Monsieur le Président,

Professeur,

cher frère et cher compatriote, Mon propos de cet instant, c’est de vous dire merci, de vous féliciter, de célébrer la sagesse qui vient de monter en vous, et la lumière que vous projetez enfin, vers toutes les ouailles qui se réclameraient de votre chapelle. En condamnant avec fermeté et clairvoyance les attaques barbares et insensées contre les représentations de notre pays à l’étranger, vous venez de marquer le point que j’attendais, le vrai but dans la galaxie de l’intolérance, de la violence, de la haine et des fractures destructrices. Votre leadership de circonstance peut enfin s’exprimer. Il ne vous a pas échappé, que la consonnance des noms des casseurs, a très vite, raisonnablement, conduit à l’indexation de la communauté Bamiléké.

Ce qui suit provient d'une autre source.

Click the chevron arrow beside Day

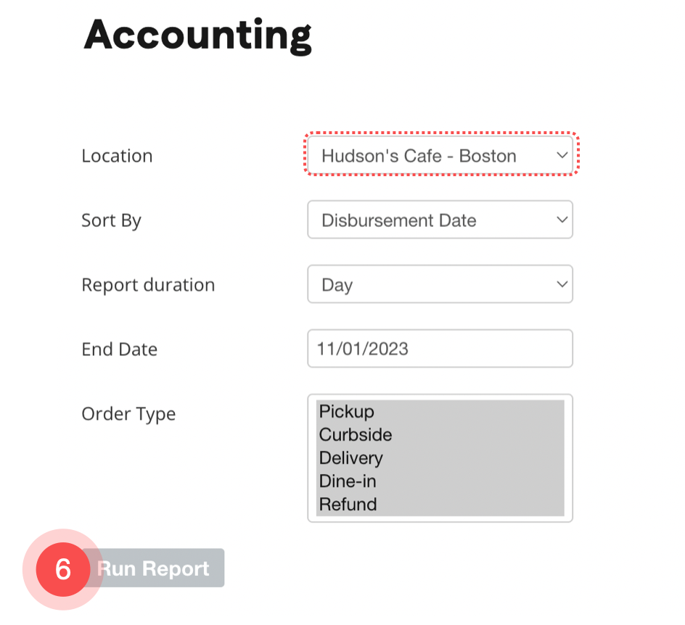click(561, 284)
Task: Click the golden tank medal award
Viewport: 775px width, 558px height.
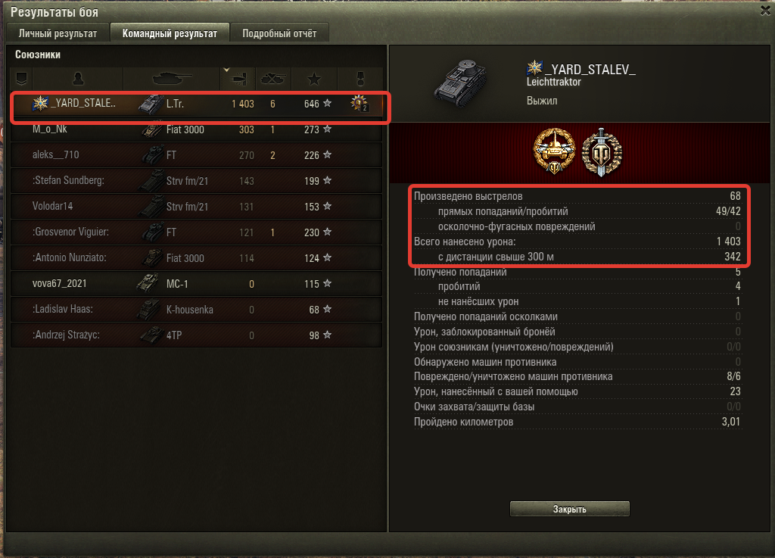Action: [x=555, y=151]
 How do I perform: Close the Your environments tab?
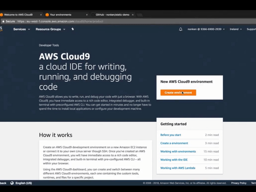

Je suis certain que vous en avez été gêné, et c’est cela le drame, dans un pays aussi complexe où il convient de faire très attention aux actes, aux déclarations, aux proclamations.  

Monsieur le Président,

Jamais je n’ai varié, et jamais je ne changerai de fusil d’épaule, si ce qui est en jeu, c’est le destin de notre pays. Et à propos, nous sommes tous attentifs aux appels à une transition, à une alternance, à une évolution politique dans notre pays. Mais, il doit être su, accepté, validé et respecté partout et par tous, la vérité selon laquelle, l’avènement de Paul Biya à la tête du pays en 1982, ne fut ni le résultat du sang, ni celui d’un complot ethnique quelconque, donc ni d’un coup d’Etat, ni des trafics et des calculs sordides. Ce fut la juste et légitime récompense pour un haut et humble commis de l’Etat jugé loyal, intègre, honnête, serviable et patriote par notre premier Président, Hamadou Ahidjo. Toute réflexion, planification, proposition  et construction sur l’alternance au sommet de l’Etat et de la République, doit impérativement intégrer cette réalité historique et sociologique. Vous et moi, les autres d’ici et d’ailleurs, avons la lourde, passionnante et délicate mission de le rappeler à toutes celles et à tous ceux qui, grands ou petits, partenaires bilatéraux ou multilatéraux, manifestent directement ou indirectement un réel intérêt pour notre pays.

Félicitations encore, cher frère, avec mes encouragements francs et très sincères.

En attendant, vivement, notre rencontre qui a déjà trop tardé."